Springs are havens for a variety of water-dependent species, including twenty percent of the country’s endangered species, according to the Spring Stewardship Institute. Springs are also sacred sites for native peoples, playing an important role in the culture and religion of local tribes. Supporting fourth fifths of the forest’s biota with their life-giving water, springs make up only two percent of its area, a portion that is shrinking each year as climate change, mining, and development lowers the water table and drains springs dry.

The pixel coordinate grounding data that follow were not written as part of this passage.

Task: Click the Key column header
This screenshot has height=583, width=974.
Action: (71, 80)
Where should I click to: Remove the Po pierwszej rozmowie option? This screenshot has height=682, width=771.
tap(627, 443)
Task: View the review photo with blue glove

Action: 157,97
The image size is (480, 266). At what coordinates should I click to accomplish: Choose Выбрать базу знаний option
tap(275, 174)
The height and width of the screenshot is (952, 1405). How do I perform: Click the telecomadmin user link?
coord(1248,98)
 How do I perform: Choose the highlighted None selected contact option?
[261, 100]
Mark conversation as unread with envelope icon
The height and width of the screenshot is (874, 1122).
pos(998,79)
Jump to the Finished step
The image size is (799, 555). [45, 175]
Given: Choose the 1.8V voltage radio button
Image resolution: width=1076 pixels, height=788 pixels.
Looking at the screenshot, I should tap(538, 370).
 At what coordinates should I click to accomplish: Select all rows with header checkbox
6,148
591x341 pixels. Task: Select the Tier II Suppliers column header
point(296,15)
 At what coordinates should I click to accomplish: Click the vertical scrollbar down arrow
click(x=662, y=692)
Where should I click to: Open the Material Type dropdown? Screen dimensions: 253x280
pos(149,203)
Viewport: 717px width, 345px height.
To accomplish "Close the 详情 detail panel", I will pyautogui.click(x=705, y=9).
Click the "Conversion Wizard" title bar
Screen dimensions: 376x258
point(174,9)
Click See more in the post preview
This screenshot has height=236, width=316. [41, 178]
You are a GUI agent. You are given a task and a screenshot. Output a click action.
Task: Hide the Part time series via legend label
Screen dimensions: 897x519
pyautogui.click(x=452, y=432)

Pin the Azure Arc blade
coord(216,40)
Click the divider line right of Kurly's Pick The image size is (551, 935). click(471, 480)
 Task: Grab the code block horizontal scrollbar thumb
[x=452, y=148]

The springs that remain flowing against such odds face an equally potent adversary upon reaching the surface: cattle. Cattle’s water-consumptive digestive systems predispose them to lengthy sojourns in riparian areas and springs, resulting in the trampling and denuding of delicate spring vegetation. Thus treated, springs can no longer provide the habitat necessary for wildlife and pollinators to survive the increasing warmth and aridity brought by anthropogenic climate change.
Despite their detrimental effects on springs and riparian areas, cattle are ubiquitous on the Manti-La Sal National Forest, over 95 percent of which contains active grazing allotments. Since 1897, the Forest Service’s policy has been to maintain grazing on all forest land deemed suitable, even denying the ability of permit-purchasing conservation organizations to retire allotments from grazing. This entrenched bias towards public grazing includes government subsidies that make grazing permits on public land eight times cheaper than those on private land. Touted as central to supporting community livelihoods and the Western beef industry, the statistics of public grazing are often ignored. In fact, only three percent of consumer beef comes from Western public lands grazing, and the largest permit-holder in Utah is no community rancher, but an urban millionaire from California. It seems clear that public lands grazing is no longer achieving the objectives for which it has been so heavily favored in federal policies, yet the laws remain resistant to change.
Though public lands grazing may remain embedded in Forest Service policy, not all springs in the Manti-La Sal National Forest are embedded with cattle hoof-prints. At Deer Spring, clear water bubbles up from a grassy knoll, gnarled willows stretching twiggy fingers toward a tumbling, wildflower-framed stream. This spring owes its prime condition to a sturdy wooden fence enclosing its source, excluding cattle from entry. Fences such as this one typically owe their existence to Forest Service funds, permittee labor, and pressure from nonprofits such as the Grand Canyon Trust and the public to protect springs.
Due to grazing, the verdant natural beauty of Deer Spring is becoming a rare occurrence. Yet by demanding adequate spring fencing and continuing to push for legislative change, an informed public could reverse that trend. Despite the odds, there’s hope yet for springs in the Manti-La Sal—even if it’s hope behind a fence.